ASSIGNED TASK: Set down every line from the one with "The image size is (1350, 803)." to the end of the entries, both ends included, exactly as it reads and without pictures.

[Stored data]

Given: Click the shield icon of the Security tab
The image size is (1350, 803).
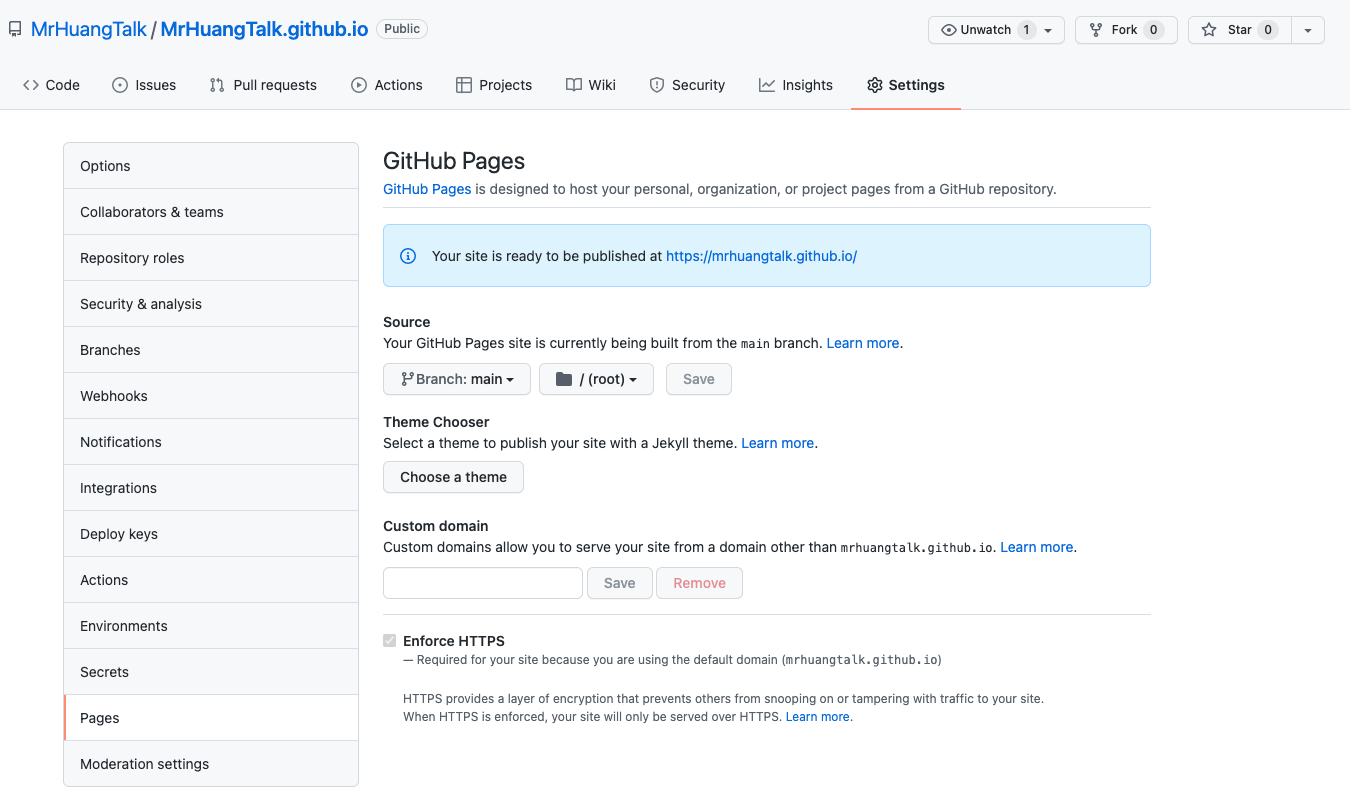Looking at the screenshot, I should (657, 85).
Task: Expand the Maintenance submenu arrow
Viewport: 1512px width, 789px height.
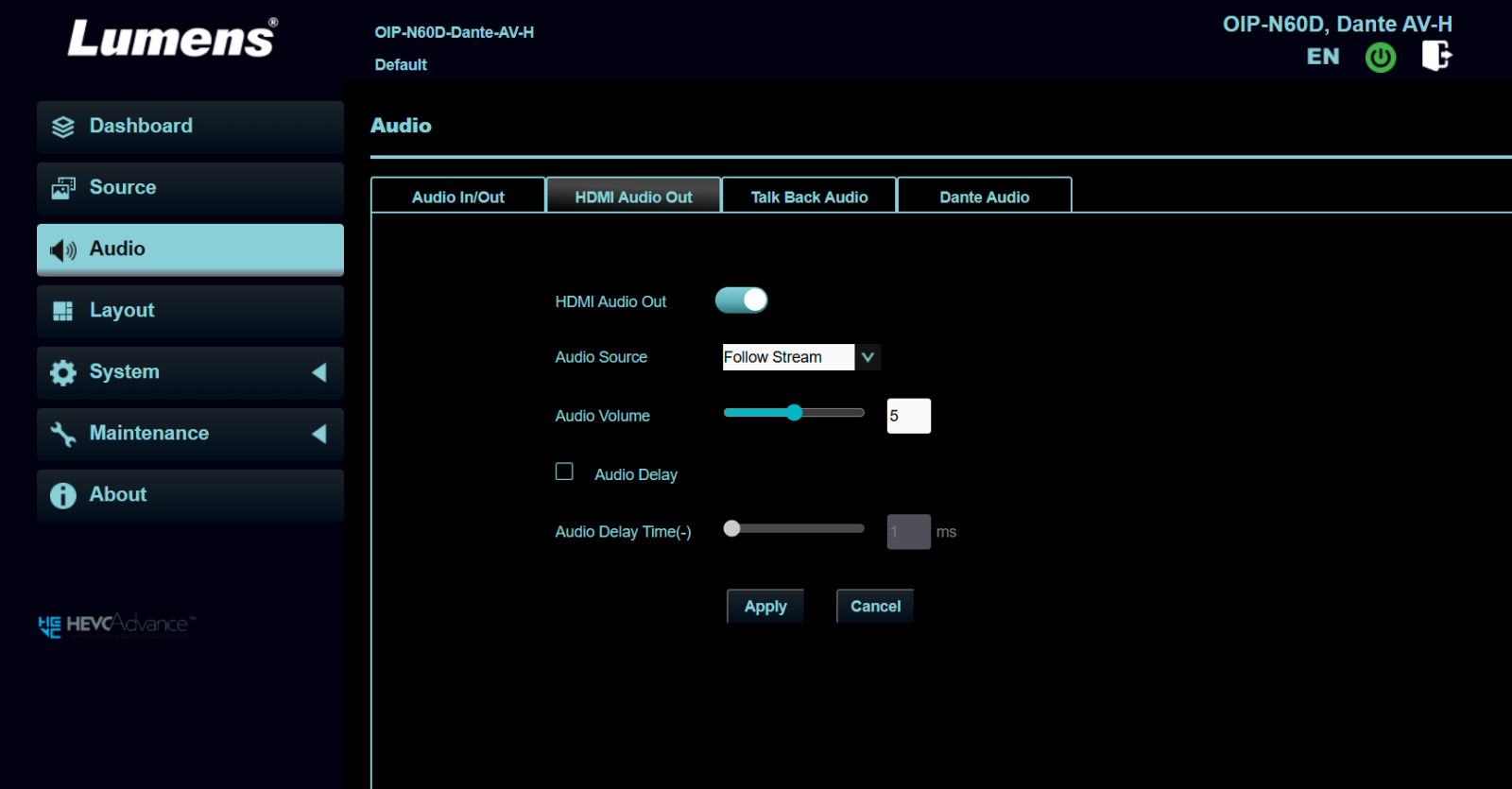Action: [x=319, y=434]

FINAL ANSWER:
The image size is (1350, 803).
Looking at the screenshot, I should (657, 85).
Task: Expand the Maintenance submenu arrow
Viewport: 1512px width, 789px height.
Action: [x=319, y=434]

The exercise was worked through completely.